En mi compartimento iban dos monjas, tres mujeres de mediana edad y dos hombres bastante mayores. Alabaron mi mochila. Uno de ellos, recordando los días de mili, comentó: parece de un general. Las monjas sonreían con evidente dulzura, y nada más arrancar el tren, nos ofrecieron galletas y rosquillas. Las hacían en su convento. Iban a Burgos, los otros a San Sebastián, yo era el único que iba al extranjero. A Inglaterra, nada menos, señaló una de las monjas. Londres debe de ser una ciudad muy bonita, apuntó el más viejo de los hombres mayores. Les ofrecí parte de mis dos bocadillos. Todos llevaban de comer y lo repartimos. Queso, jamón, dulce de membrillo, chorizos. Una barbaridad de comida. El hombre que dijo lo de Londres sacó una bota de vino enorme, costaba sostenerla. La fuimos pasando de uno a otro, las monjas aceptaron encantadas, les divertía beber de la bota. A la mayor le dio un ataque de tos mientras bebía y manchó el babero blanquísimo del hábito, comentó que no tenía importancia, llegarían de noche y nadie la vería. Al terminar de comer nos propusieron rezar el rosario, asintieron todos, yo también. ¡Qué iba a hacer! Cuando estábamos en el quinto misterio entraron dos policías, me obligaron a sacar el macuto al pasillo y lo revisaron prenda a prenda, lo dejaron todo revuelto y tuve que ordenarlo, si les ve mi madre, les mata.
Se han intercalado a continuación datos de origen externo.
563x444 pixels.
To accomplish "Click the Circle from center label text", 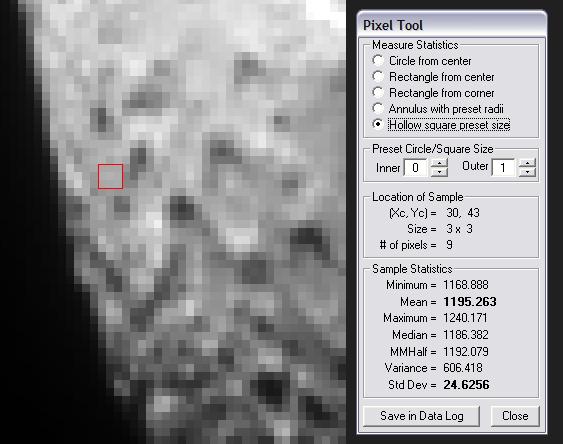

—¿Adónde vas y a qué? —preguntó el más alto de los policías, que lucía un espeso y bien recortado bigote.
—A Inglaterra. A un campamento universitario. —Calculé que lo de universitario tendría un efecto positivo. El hombre había sacado un lápiz y apuntaba en una libreta, sin duda me iba a someter a un largo interrogatorio; pensé que tanto celo se debía a lo de las bombas incendiarias.
—Bonito macuto. ¿De dónde lo has sacado? —observó el otro.
—Se lo dio a mi padre un coronel de la Legión. —Y añadí—: son muy amigos. —La frase tuvo efectos inmediatos.
—Deben de ser muy amigos para hacerle un regalo así —comentó el de la libreta mientras la guardaba en el bolsillo—. Que tengas buen viaje —añadió antes de dirigirse al compartimento de al lado.
A los otros apenas les miraron, y a las monjas, nada. Reanudamos el rosario, yo quedé dormido en la letanía, creo que en el Santa Dei Genetrix o por ahí. Por la mañana aparecí en la estación de Irún-Hendaya. Estaba a las puertas de Francia y abrí mucho los ojos para ver cómo era el extranjero.